Find the lines in the records below that contain "Task", and report each of them.

*** Entries shown Section Begins ***

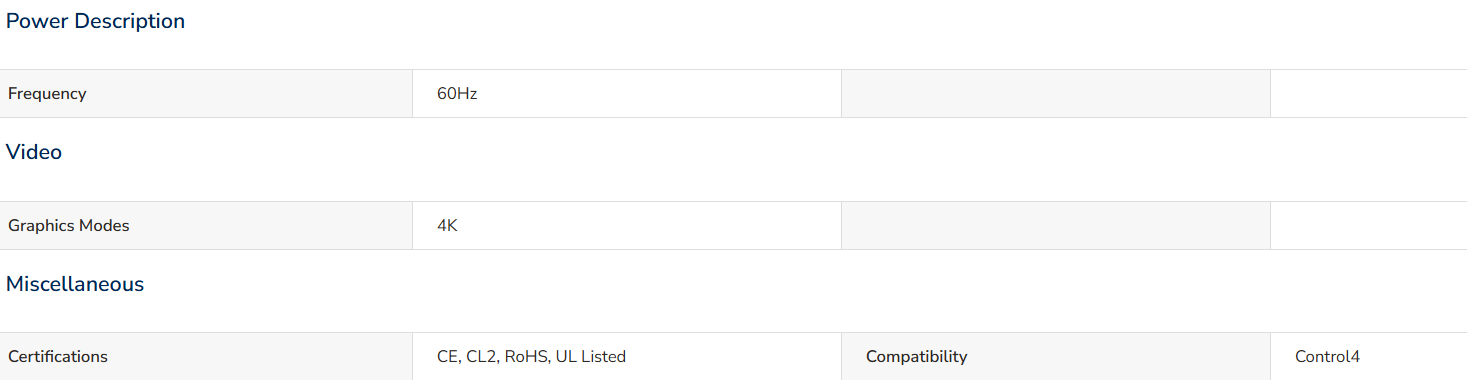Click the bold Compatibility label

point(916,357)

*** Entries shown Section Ends ***
*** Entries shown Section Begins ***

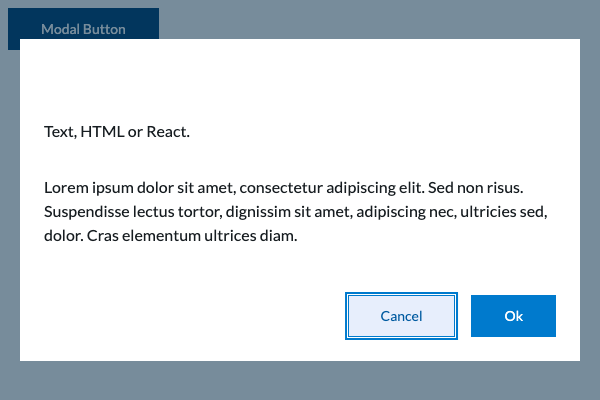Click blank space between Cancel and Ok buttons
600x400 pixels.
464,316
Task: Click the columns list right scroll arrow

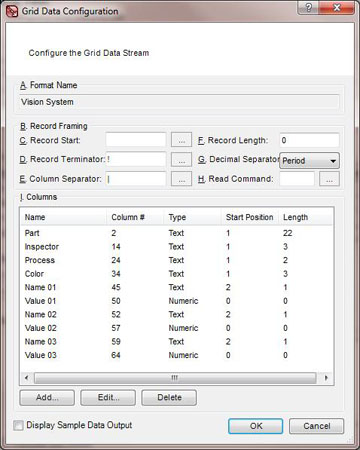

*** Entries shown Section Ends ***
*** Entries shown Section Begins ***

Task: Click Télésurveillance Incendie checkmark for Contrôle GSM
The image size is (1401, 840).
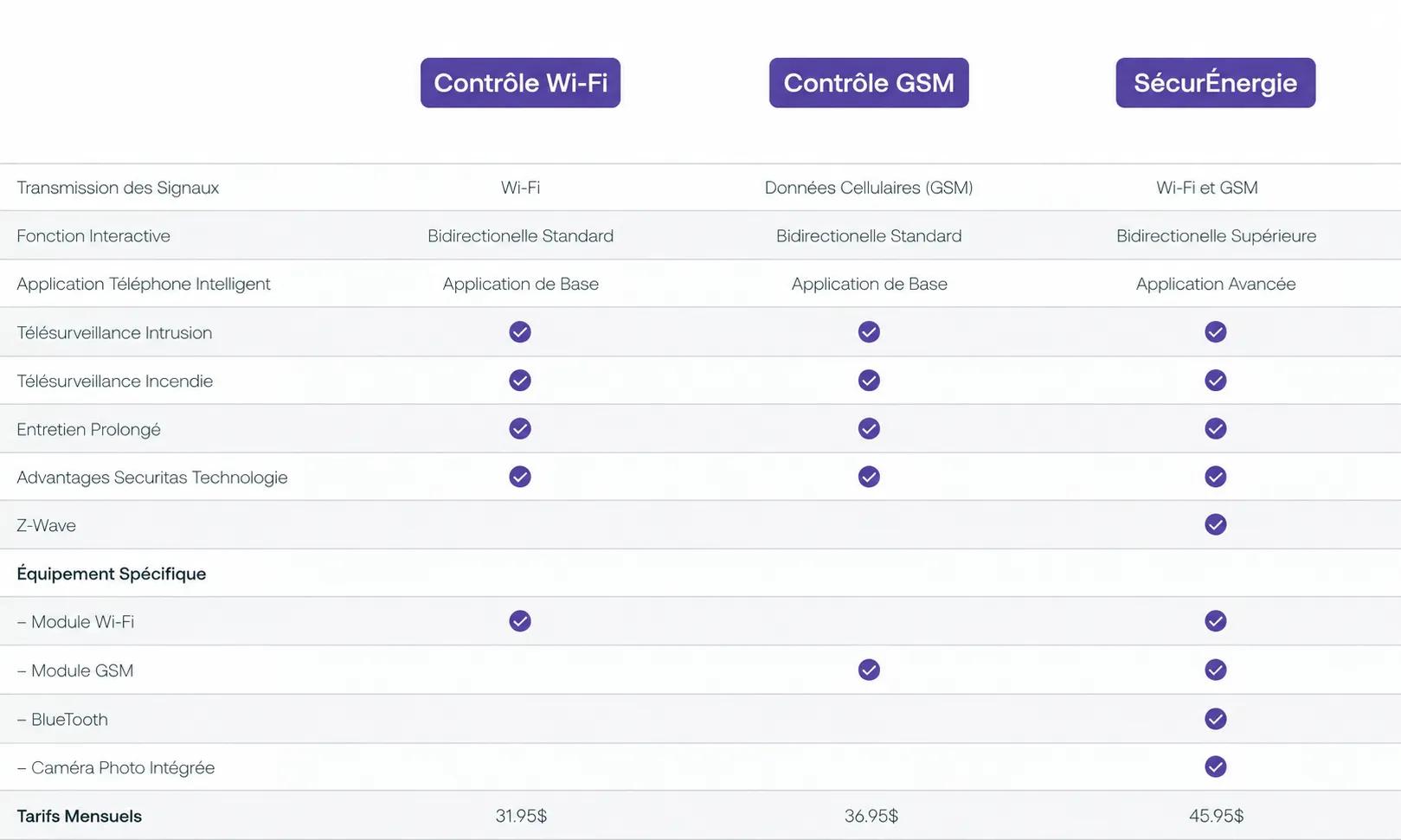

*** Entries shown Section Ends ***

__Response area__.
Task: Click the columns list right scroll arrow
Task: Click Télésurveillance Incendie checkmark for Contrôle GSM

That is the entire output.